# What the task asks:
Copy out the records below from their first line through the line that contains "tap(481, 34)", keeping every line unchanged and including both ends.

-- BEGIN --

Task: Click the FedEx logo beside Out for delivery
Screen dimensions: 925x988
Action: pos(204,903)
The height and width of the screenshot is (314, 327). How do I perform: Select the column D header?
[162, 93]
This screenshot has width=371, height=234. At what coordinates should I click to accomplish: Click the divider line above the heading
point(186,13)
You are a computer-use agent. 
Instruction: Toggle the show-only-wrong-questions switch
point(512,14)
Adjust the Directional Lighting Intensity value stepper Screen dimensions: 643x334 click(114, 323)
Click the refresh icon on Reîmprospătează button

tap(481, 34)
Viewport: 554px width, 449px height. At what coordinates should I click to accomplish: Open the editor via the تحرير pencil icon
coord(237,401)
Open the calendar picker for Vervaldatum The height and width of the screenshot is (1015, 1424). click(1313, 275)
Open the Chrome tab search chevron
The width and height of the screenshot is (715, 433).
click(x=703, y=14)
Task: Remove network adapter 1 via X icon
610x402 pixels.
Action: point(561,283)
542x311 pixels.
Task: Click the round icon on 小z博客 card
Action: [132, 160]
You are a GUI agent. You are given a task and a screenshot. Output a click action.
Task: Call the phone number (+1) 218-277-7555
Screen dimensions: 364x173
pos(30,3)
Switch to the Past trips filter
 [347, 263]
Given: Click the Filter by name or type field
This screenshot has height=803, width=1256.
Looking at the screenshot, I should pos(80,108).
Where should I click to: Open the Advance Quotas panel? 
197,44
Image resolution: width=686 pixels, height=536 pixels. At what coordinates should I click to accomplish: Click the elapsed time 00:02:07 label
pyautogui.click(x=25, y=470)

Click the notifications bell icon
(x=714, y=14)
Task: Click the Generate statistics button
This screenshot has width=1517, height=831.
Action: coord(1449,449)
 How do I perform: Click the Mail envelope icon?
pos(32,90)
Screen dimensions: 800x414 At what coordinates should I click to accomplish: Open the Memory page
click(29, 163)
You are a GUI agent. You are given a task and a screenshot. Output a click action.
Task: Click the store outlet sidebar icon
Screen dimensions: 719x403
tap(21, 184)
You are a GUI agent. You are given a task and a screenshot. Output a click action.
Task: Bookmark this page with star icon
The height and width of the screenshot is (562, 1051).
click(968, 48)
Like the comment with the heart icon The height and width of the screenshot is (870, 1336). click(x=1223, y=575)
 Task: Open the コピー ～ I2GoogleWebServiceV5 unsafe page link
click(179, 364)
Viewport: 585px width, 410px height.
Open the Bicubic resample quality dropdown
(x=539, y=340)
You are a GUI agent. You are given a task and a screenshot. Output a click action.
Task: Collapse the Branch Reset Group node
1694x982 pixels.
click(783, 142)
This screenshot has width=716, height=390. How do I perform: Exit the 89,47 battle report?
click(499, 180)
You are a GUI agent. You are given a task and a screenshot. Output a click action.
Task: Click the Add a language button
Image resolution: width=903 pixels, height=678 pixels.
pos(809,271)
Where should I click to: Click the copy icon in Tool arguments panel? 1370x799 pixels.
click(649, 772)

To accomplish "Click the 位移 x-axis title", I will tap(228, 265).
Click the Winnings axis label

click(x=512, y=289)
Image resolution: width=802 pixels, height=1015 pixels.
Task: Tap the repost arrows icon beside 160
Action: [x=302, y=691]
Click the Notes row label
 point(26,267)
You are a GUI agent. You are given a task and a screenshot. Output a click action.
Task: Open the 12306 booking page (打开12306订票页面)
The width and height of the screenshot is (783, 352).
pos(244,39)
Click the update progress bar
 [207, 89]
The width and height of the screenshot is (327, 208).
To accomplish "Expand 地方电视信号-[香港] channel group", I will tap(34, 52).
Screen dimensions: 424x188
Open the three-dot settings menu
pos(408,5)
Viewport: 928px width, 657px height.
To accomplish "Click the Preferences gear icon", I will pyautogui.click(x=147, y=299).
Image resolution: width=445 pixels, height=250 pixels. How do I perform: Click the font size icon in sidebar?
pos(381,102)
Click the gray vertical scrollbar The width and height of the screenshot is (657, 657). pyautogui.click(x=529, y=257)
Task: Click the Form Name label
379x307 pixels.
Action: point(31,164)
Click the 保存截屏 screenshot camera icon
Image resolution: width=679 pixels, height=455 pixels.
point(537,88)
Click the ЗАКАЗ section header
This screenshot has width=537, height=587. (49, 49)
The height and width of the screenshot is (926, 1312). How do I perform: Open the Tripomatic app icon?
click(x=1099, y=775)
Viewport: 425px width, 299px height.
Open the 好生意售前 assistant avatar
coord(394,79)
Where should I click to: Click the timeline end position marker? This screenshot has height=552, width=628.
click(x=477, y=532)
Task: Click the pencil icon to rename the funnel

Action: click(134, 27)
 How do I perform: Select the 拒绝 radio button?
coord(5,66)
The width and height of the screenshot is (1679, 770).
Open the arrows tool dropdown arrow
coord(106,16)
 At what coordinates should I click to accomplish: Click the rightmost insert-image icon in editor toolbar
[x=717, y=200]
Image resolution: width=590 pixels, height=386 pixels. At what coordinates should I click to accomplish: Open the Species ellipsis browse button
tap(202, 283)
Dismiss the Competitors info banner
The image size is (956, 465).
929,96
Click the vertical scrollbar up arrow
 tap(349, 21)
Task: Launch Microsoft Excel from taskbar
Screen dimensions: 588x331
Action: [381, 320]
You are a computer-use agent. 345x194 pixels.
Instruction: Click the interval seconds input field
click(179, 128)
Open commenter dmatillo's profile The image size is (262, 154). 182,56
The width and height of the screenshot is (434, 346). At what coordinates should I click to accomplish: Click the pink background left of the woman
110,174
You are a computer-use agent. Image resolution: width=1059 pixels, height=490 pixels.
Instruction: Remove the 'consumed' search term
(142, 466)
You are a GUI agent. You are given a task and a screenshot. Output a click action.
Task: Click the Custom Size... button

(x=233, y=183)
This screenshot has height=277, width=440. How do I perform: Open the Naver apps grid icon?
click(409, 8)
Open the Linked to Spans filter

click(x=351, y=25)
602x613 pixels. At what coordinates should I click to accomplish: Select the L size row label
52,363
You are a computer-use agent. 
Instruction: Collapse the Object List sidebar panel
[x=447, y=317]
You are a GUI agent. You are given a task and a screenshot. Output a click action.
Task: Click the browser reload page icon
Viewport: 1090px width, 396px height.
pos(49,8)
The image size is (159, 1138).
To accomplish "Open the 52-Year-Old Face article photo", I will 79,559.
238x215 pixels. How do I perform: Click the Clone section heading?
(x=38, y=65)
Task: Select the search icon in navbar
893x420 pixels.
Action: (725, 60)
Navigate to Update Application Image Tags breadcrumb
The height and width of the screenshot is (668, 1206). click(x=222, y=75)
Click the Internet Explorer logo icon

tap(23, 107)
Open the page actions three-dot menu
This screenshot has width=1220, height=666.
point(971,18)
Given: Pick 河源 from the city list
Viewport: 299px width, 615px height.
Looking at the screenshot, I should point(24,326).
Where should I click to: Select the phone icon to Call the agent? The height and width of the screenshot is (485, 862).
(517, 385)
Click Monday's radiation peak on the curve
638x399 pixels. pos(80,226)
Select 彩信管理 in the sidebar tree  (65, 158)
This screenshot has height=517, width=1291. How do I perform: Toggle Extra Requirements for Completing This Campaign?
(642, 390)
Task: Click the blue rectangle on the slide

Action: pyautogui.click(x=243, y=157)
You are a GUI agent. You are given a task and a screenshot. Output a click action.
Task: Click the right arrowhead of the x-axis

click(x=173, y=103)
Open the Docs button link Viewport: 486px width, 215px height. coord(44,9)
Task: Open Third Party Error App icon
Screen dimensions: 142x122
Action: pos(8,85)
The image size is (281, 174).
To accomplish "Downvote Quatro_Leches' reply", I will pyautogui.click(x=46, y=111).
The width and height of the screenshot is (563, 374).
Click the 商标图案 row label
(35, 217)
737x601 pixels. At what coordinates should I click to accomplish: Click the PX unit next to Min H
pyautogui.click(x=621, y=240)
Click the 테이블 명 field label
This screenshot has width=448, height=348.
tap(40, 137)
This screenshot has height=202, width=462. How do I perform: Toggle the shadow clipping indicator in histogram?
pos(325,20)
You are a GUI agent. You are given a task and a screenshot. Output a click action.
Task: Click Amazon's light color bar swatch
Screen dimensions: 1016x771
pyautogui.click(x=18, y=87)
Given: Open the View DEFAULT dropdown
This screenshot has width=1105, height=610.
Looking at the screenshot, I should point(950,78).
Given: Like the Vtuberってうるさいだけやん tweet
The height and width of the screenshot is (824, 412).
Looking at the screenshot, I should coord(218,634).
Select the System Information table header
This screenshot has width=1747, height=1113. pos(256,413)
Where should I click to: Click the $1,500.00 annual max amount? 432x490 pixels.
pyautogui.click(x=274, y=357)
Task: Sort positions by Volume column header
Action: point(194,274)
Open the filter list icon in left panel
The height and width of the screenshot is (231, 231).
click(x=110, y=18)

-- END --

# Completed task:
Task: Click the FedEx logo beside Out for delivery
Screen dimensions: 925x988
Action: pos(204,903)
The height and width of the screenshot is (314, 327). How do I perform: Select the column D header?
[162, 93]
This screenshot has width=371, height=234. At what coordinates should I click to accomplish: Click the divider line above the heading
point(186,13)
You are a computer-use agent. 
Instruction: Toggle the show-only-wrong-questions switch
point(512,14)
Adjust the Directional Lighting Intensity value stepper Screen dimensions: 643x334 click(114, 323)
Click the refresh icon on Reîmprospătează button

tap(481, 34)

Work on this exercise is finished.